Yemen had long suffered from desperate poverty, political dysfunction and al-Qaida's most dangerous offshoot. It became more unstable in recent months as Houthi rebels, who are Shiite, seized much of the country and chased Yemen's internationally recognized president into exile. That prompted the Saudis and other Gulf Arab states to intervene.
The U.N. chief said he remains "greatly concerned" about security in Somalia, the increased al-Shabab activity in Puntland, "and the security implications of developments in Yemen."
The Security Council is scheduled to discuss the report on Tuesday.
Somalia has been trying to rebuild after establishing its first functioning central government since 1991, when warlords overthrew a longtime dictator and turned on each other, plunging the impoverished nation into chaos. The country's weak government is being supported by African Union troops against the al-Shabab insurgency.

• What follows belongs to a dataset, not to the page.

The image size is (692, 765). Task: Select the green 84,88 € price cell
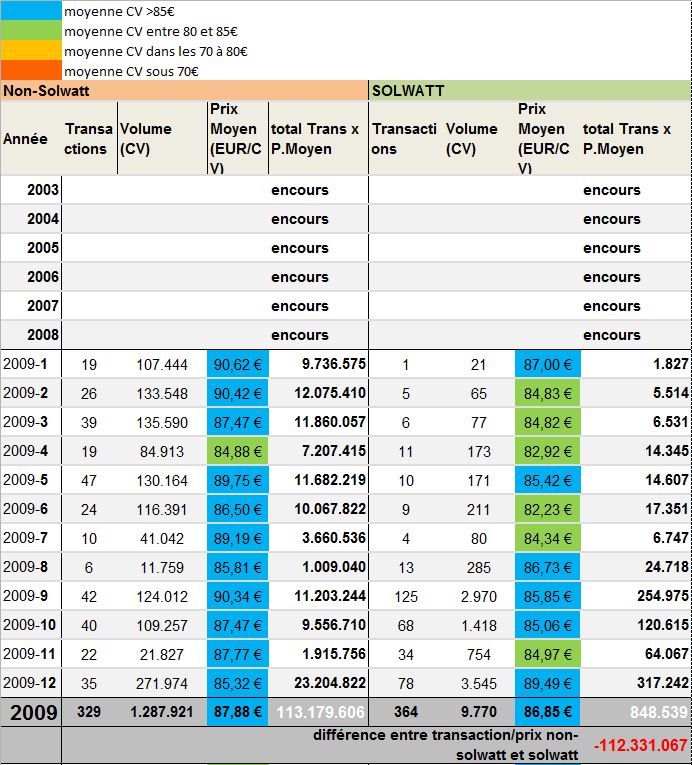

Ban said it is essential that the joint military campaign by the AU force, known as AMISOM, and the Somali national army continue and be supported financially by the international community. He said he expects to present a report to the Security Council on progress toward meeting its benchmarks that would lead to the United Nations taking over peacekeeping duties in Somalia.
Ban urged donors to fund the $863 million appeal to help 2.8 million Somalis "in dire need of humanitarian assistance."
He expressed concern at the impact of a crackdown on money transfer companies which provided remittances to an estimated 40 percent of the population. He called on member states to come up with new ways to transfer money from abroad, pending the creation of "formal banking arrangements in Somalia."